The best safety remains the guard and splitter (I'm ready for the
assault! - but I've still NEVER seen a table saw injury that needed to
see me when the guard was in place), but for people who feel better
without it, this could be a great thing. (Although even SawStop
recommends the guard and riving knife.)

Twenty (maybe 10?) years from now, some variation of this technology
will be as standard as the on-off switch, at least in the industrial
environment, and yes, it will likely be legislated. As individual
woodworkers today, our best bet is to learn the technologies and
encourage them, in the hope that, as Upscale said, the negative
impressions will fade away when the cost decreases.

David S.

sweetsawdust wrote:

I would think that the 55,000 TS injuries a year might be a little
low. This week I have had 3 injuries from my table saw, bumped into
it once

and
hurt my leg, laid down a stack of boards and mashed my finger, had
a

piece
of wood (large) fall from the table and hit my foot. None of these

injuries
occurred when the saw was running, Total loss of time 5 min at most

while I
was cussing my own stupidity, cost to business $0. Will the saw stop

help
with any of those? they seem to be the most common type around my
shop. "George Max" wrote in
message ...

Reposting a message I found in ABPW:

(FWIW)

On Tue, 05 Sep 2006 18:47:54 -0500, 25th Century Quaker
wrote:


Safety Innovator and SawStop Founder Stephen Gass to Meet With CPSC
Head; Open Meeting Held to Discuss Proposed New Safety Rule

9/5/2006 10:23:00 AM
http://releases.usnewswire.com/GetRelease.asp?id=71705

To: National Desk

Contact: Joe Householder, 713-301-0733, or
, for SawStop

WASHINGTON, Sept. 5 /U.S. Newswire/ -- On Wednesday, Sept. 6, Acting
Consumer Product Safety Commission (CPSC) Chair Nancy Nord will hold
an open meeting with SawStop founder Stephen Gass to discuss a
proposed new safety rule that could save the American economy
billions of dollars each year and prevent thousands of workplace and
home injuries. Gass is the inventor of the SawStop technology, which
drastically reduces the risk of injury in the use of table saws.
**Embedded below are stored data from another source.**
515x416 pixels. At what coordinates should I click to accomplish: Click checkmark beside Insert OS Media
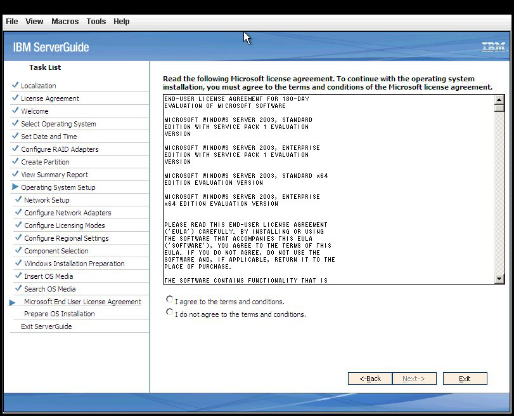18,276
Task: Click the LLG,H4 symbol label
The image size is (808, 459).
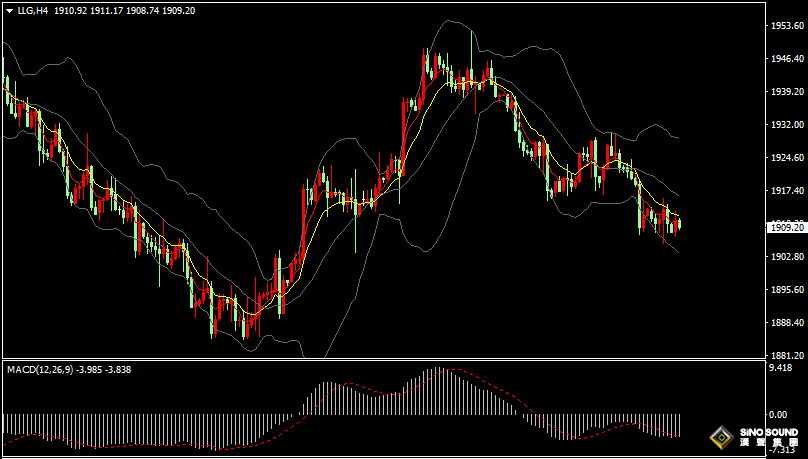Action: click(33, 9)
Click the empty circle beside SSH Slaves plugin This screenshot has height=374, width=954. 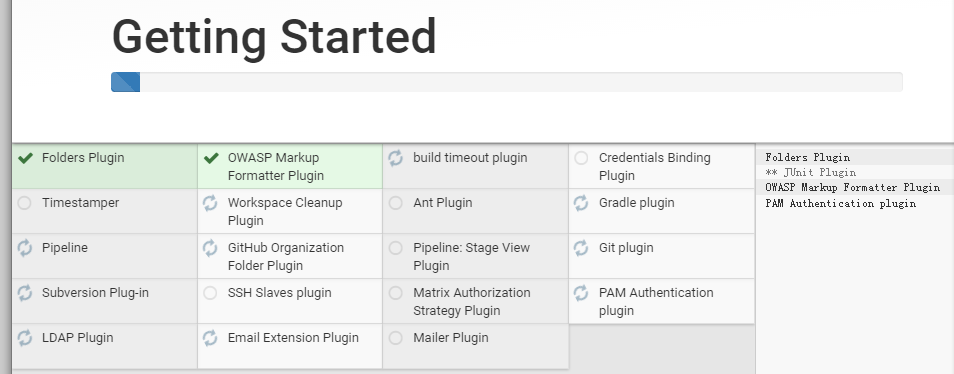pos(210,293)
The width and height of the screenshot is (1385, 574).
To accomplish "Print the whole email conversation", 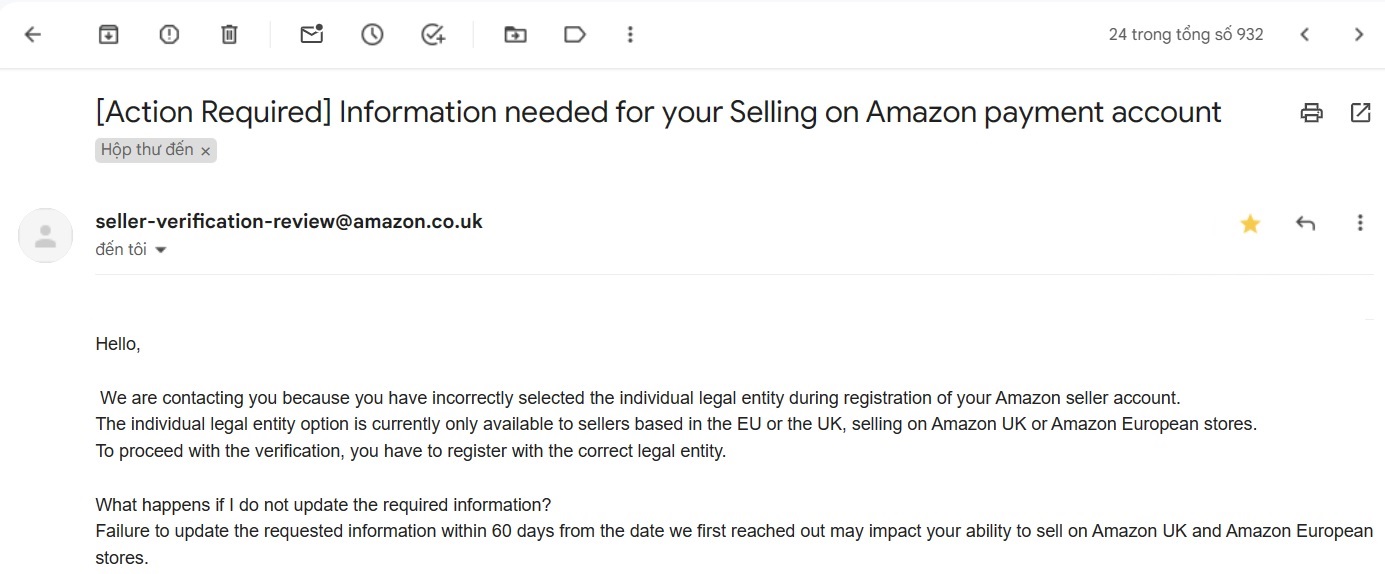I will click(x=1311, y=112).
According to the CPSC, there are 55,000 table saw injuries each year
with an estimated cost to society of $2 billion. Many of those
injuries occur when an operator's fingers or hand comes into contact
with the rapidly spinning table saw blade. These injuries are often
devastating, ruining careers, putting families into emotional and
financial turmoil and disrupting businesses.

"So many of those injuries can be prevented," said Gass. The proven
SawStop technology stops a table saw blade within milliseconds after
it comes into contact with human skin, in most cases resulting in a
small nick, rather than an amputation.

Presently, CPSC staff is developing an Advanced Notice of Proposed
Rulemaking which, if it ultimately becomes an official rule, will
require all table saw manufacturers to ensure that blade contact
injuries result in a minor injury.

"The proposed rule under consideration by the CPSC would prevent
thousands of life-altering table saw injuries each year," said Gass.
"It would preserve jobs, reduce costs to employers, cut worker
compensation claims and ensure that families don't suffer the
emotional and financial devastation that these injuries cause."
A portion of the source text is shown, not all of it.